“I’ve never been to Canada. I certainly regret that now.”
Eric Fuhrmann was as surprised as anyone on Friday when his submission in the City of Yellowknife’s contest to name an 11-foot ornamental muskox beat 299 rival entries.
The City received the muskox as a gift from Québec. It originally featured in a horticultural show in Gatineau to mark Canada 150.
Fuhrmann’s winning suggestion? Elon Muskox.
“I have a friend who lives in Yellowknife and I thought it would be fun to contribute,” said Fuhrmann, whose home is in the United States.
‘Maybe he’ll see the humour’
In an unlikely development, Fuhrmann said his entry to the contest had its roots in a Facebook group that pays homage to BBC TV show The Office.
Though he and Adam Montague have never met in person, when Yellowknife resident Montague shared the City’s Facebook post to that group, Fuhrmann and another Office fan decided to submit witty names.
“It was such an obvious name to me,” he said of his choice, Elon Muskox, from his home in Palm Beach Gardens, Florida.
“I was thinking at some point I’ll have to come up and take some pictures with the muskox.”
When asked what it feels like to have named a monument in a country he has never visited, he said: “Quite honestly, it’s an honour. I hope that it brings a chuckle to people who see it.
“It’s quite a surprise and maybe Mr Musk will see the humour in it. It was all in good fun.”
Musk showed no immediate sign of acknowledging the surprise dedication, despite being approached by a number of journalists and tagged online by hundreds of people.
Beats Bob?
Fuhrmann said he is bestowing his prize from the City – a one-month family pass to Yellowknife’s recreation centres – on Montague, who is better positioned to make good use of it.
He also rebutted online comments from Yellowknifers, not all of whom were fans of the outcome. Some suggested Fuhrmann ‘stole’ the election by encouraging American friends to vote (a level of coordination ordinarily expected from Russia, not the United States).
“I didn’t ask anyone to vote on it. I didn’t get any American friends to vote. I let nature take its online course,” he insisted.

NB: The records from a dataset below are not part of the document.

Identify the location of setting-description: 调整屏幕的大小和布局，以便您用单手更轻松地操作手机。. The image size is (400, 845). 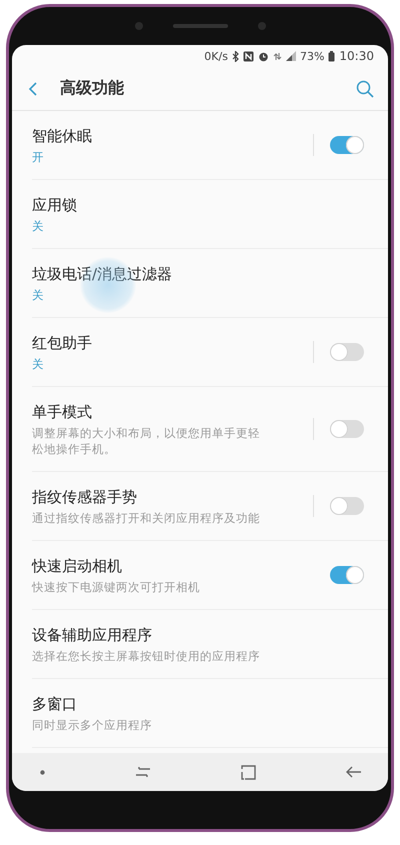
(146, 441). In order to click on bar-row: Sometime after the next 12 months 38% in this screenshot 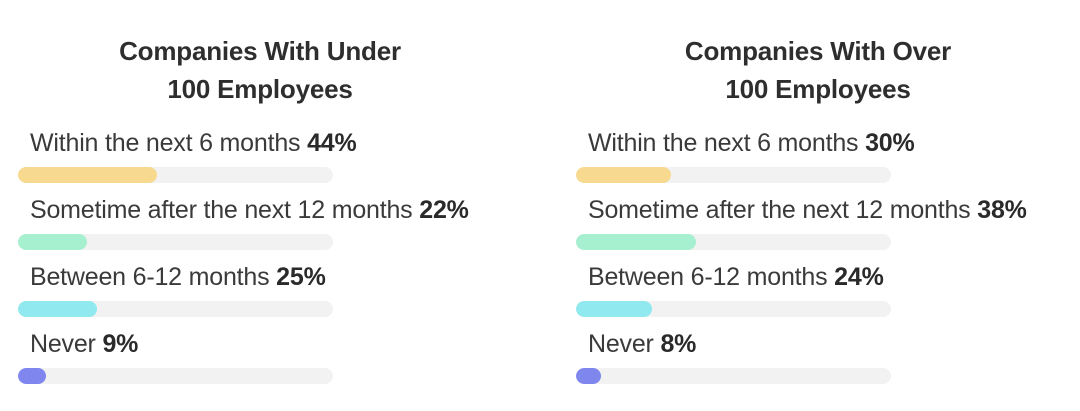, I will do `click(826, 225)`.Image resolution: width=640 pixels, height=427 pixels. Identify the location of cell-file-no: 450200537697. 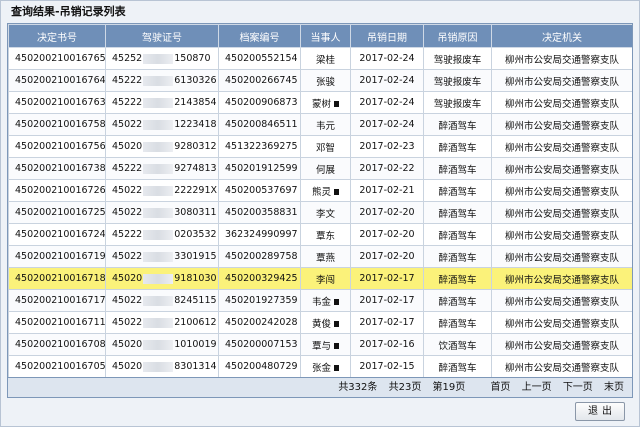
(260, 190). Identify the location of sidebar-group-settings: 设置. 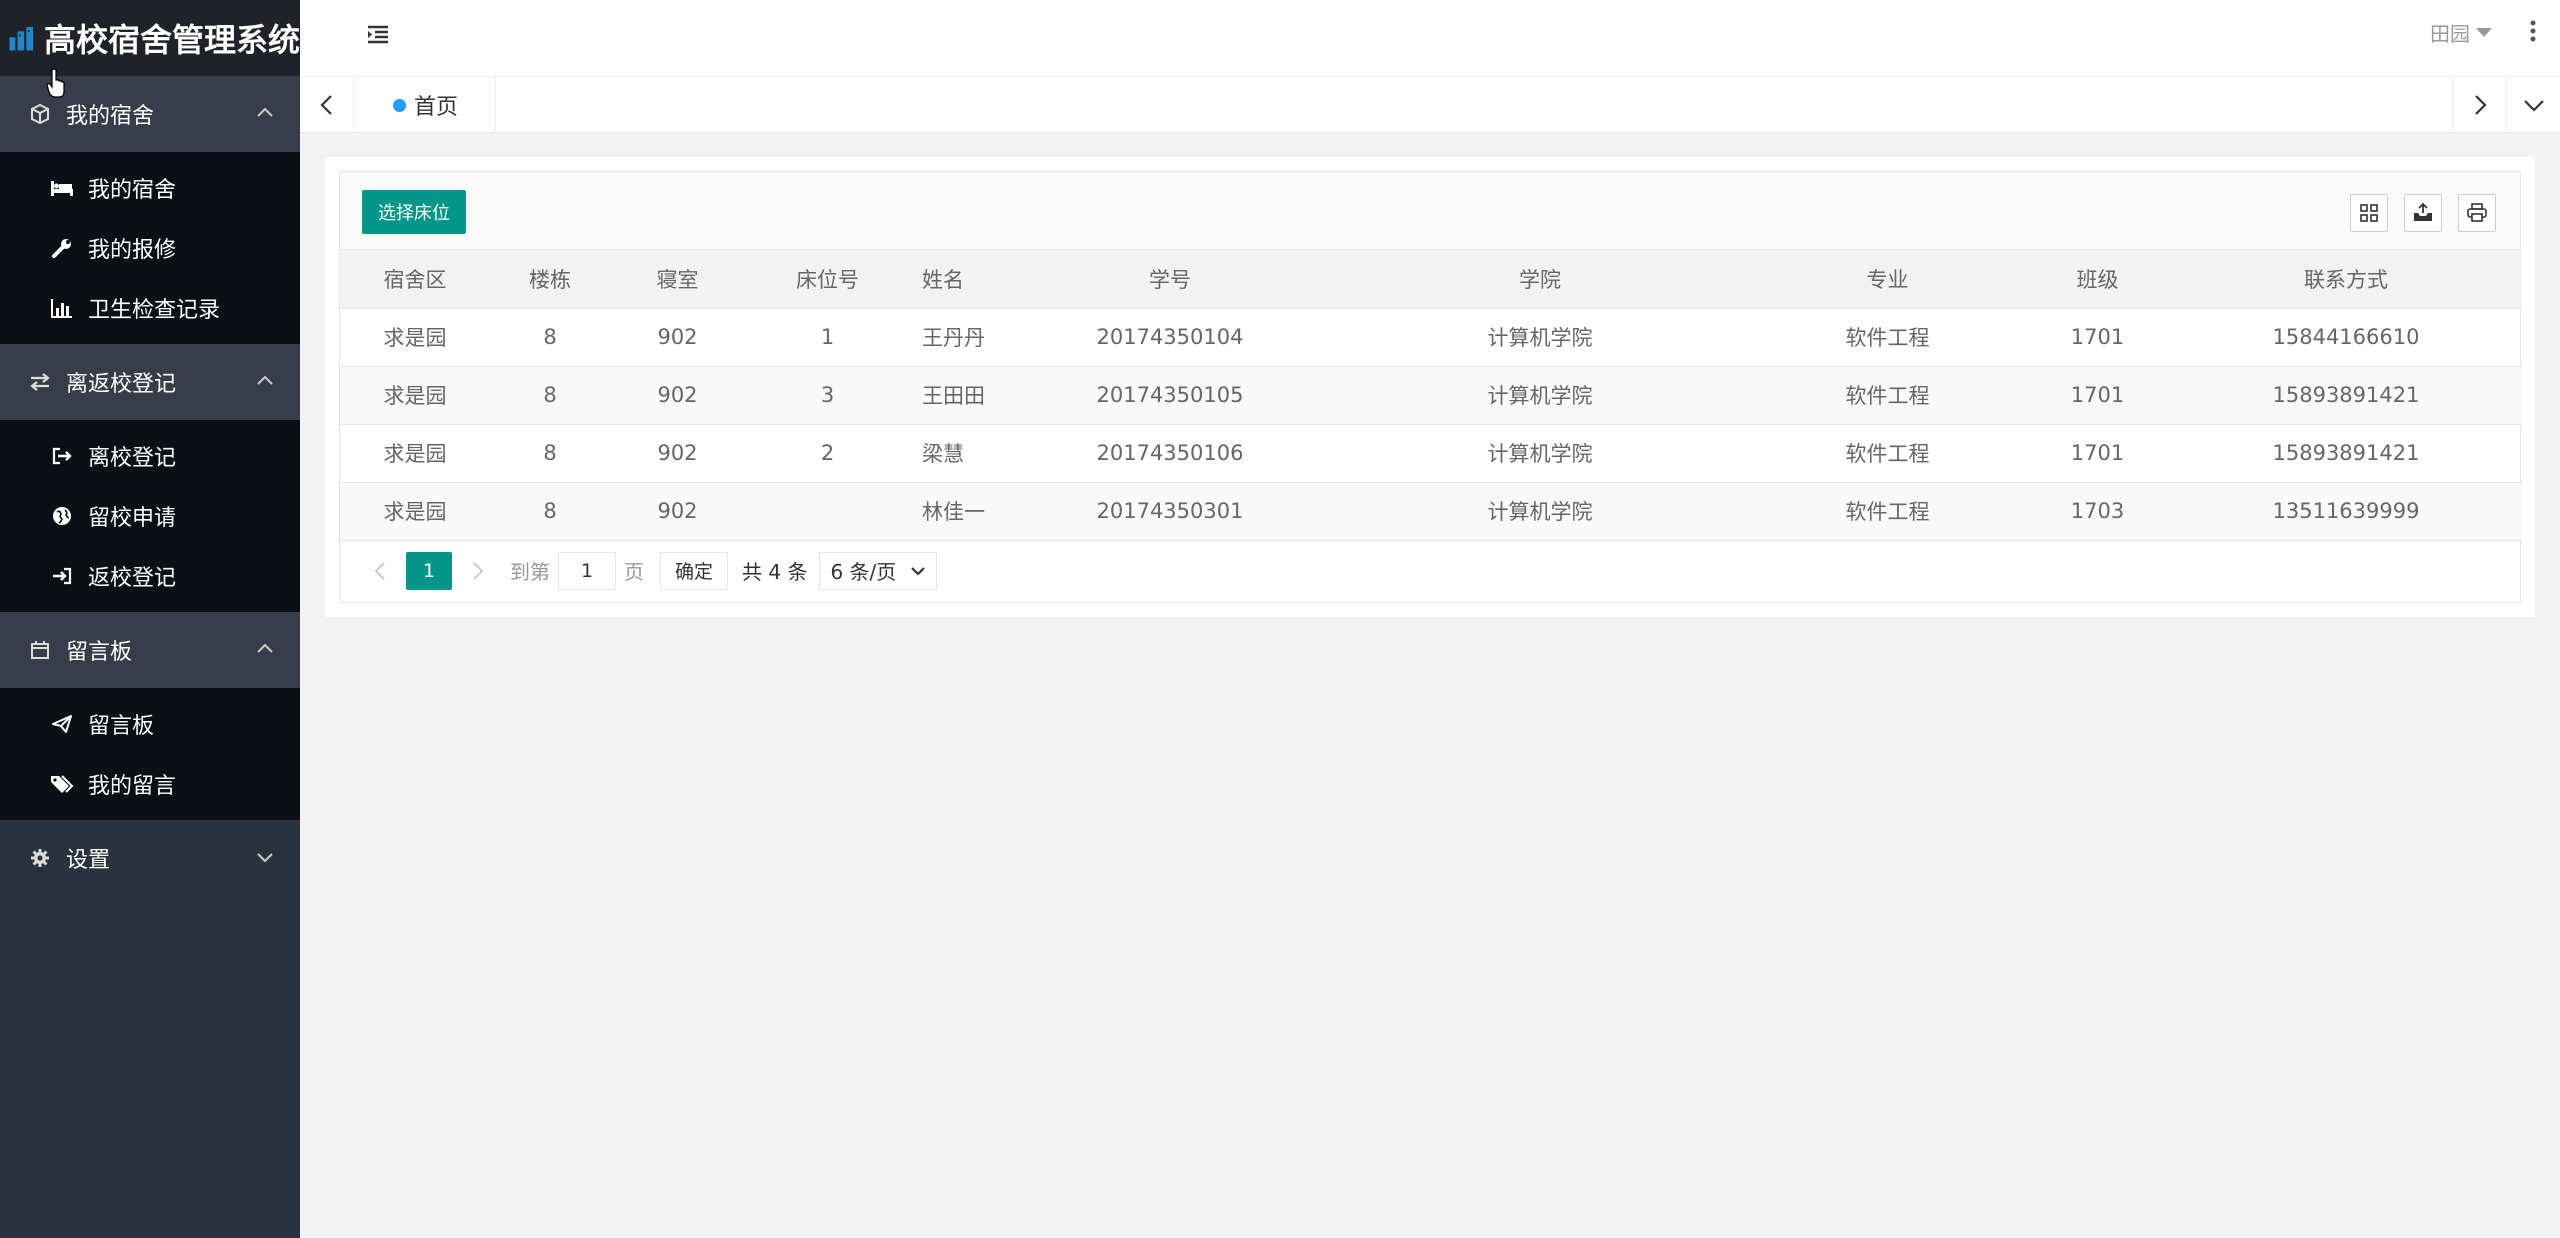
(150, 858). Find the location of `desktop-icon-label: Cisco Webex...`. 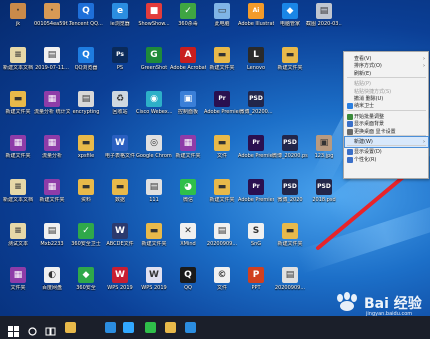

desktop-icon-label: Cisco Webex... is located at coordinates (154, 112).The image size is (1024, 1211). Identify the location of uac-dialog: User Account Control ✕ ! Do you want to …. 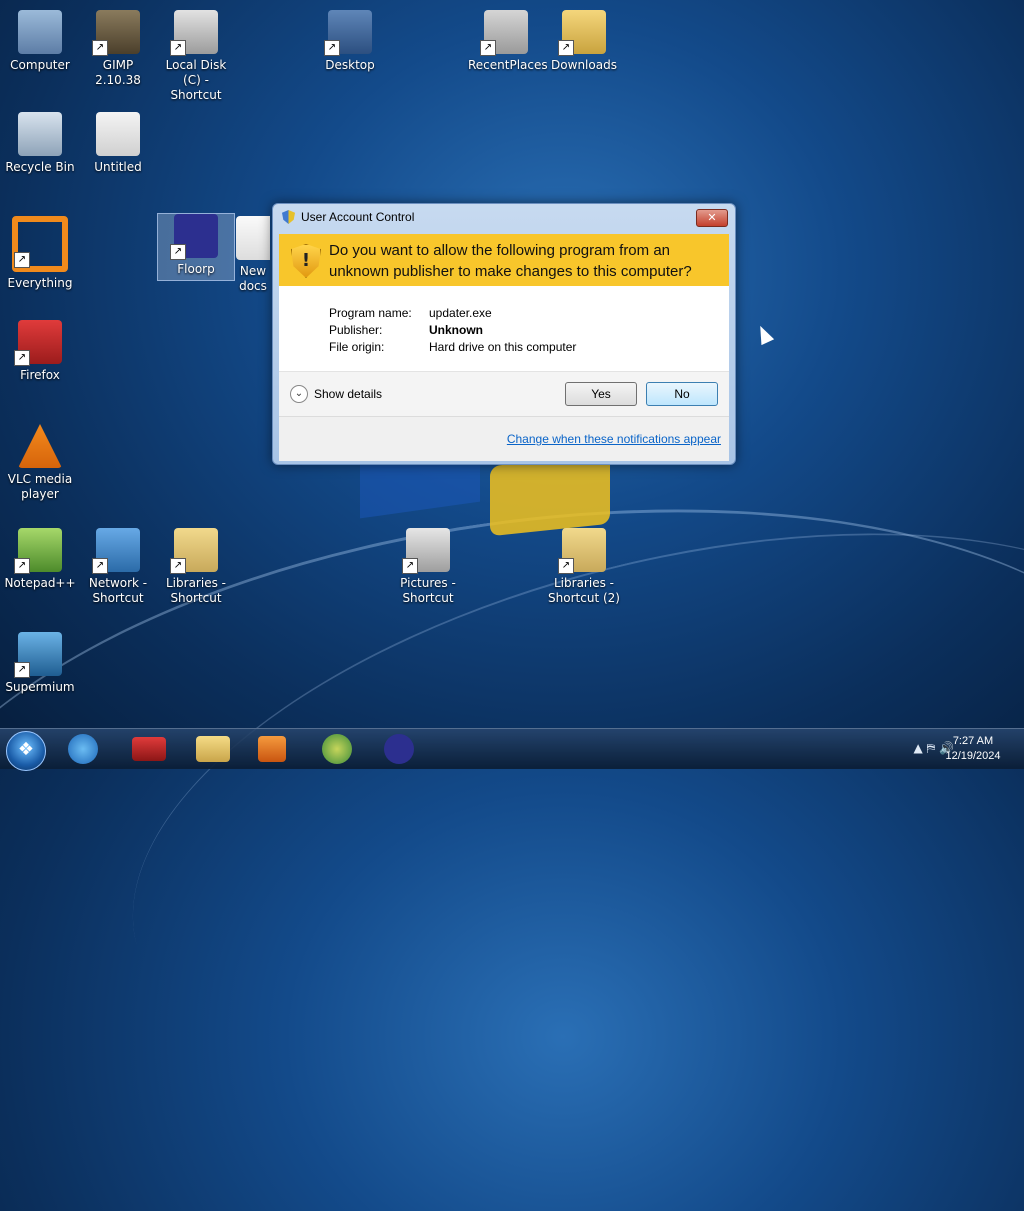
(504, 334).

One less-than-impressed resident commented on the City of Yellowknife’s announcement: “So, someone from away suggested a name honouring someone else from away, and likely garnered votes from people from away – and now the residents are stuck with this?”
“I was hoping the city would pick the top 10 or 20 [names] that somehow relate to YK history and then put those up for a vote,” wrote another. “This name may be fun, but in no way represents YK or the territories.”
The debate carried on beneath Cabin Radio’s Instagram post about the newly named beast: “How sad that the noble muskox is named after a man whose climate change strategy is to relocate a few super rich to another planet,” wrote one commenter.
Northerners criticizing the winner and his entry may remember the time residents were asked, in the 1990s, to come up with a name for the Northwest Territories after separation with Nunavut.
The name ‘Bob’ came in second place.